Does he insist that the clock at the top of the mountain and the clock at sea-level are ticking over at the same rate as each other as determined by his observations or does he apply his knowledge of the Wallops Island experiment and general theory and realize that although the sea-level clock appears to be ticking over at the same rate as the mountain top clock it is physically ticking over at a slower rate?

An astronaut comes to a stop at the end of his outward-bound journey and notes the rate of operation of his clock. He then accelerates and again looks at his clock which, although appearing to be ticking over at a normal rate, is physically ticking over at a slower rate than it was before he started accelerating in the same way that the above mentioned mountain-descending observer's clock ticks over at a slower rate than it did before he started moving.

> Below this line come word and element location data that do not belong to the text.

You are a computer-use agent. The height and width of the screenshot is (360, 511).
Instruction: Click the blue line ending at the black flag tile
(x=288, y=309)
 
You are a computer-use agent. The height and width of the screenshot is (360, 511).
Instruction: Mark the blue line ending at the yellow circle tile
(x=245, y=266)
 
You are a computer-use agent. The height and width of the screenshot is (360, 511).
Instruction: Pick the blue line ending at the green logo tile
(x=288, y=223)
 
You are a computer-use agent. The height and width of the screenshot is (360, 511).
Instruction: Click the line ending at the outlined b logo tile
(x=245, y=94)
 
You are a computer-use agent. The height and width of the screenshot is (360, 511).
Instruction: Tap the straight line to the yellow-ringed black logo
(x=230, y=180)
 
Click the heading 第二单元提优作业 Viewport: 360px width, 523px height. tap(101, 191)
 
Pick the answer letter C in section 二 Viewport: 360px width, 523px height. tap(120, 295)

My specific interest is in relation to what is physically happening to the clocks!

Although I am of the opinion that this analogy is highly relevant it will most likely be emitted from your response as were the above-referred to salient points.

 

[Idjot]

Although I am of the opinion that this analogy is highly relevant it will most likely be emitted from your response as were the above-referred to salient points.

That's "omitted" not "emitted". You must have a non-qwerty board.

Sorry, I couldn't help myself.

 

[phyti]

JesseM post 187;

Since the initial distance between them is 12 light-seconds in this frame, it will take 12/0.8c = 15 seconds for B to catch up with A.

The shrinking distance is the alternate explanation by B instead of his time dilation. [.6*(20/.8)=15]

During this time A will advance forward by 15 seconds but B will only advance forward by 15*0.6 = 9 seconds.

Here you are applying time dilation twice! You have done this before on previous posts.

A is not moving at .8c, therefore his clock will not experience B's dilation, and B cannot apply his dilation to A's clock.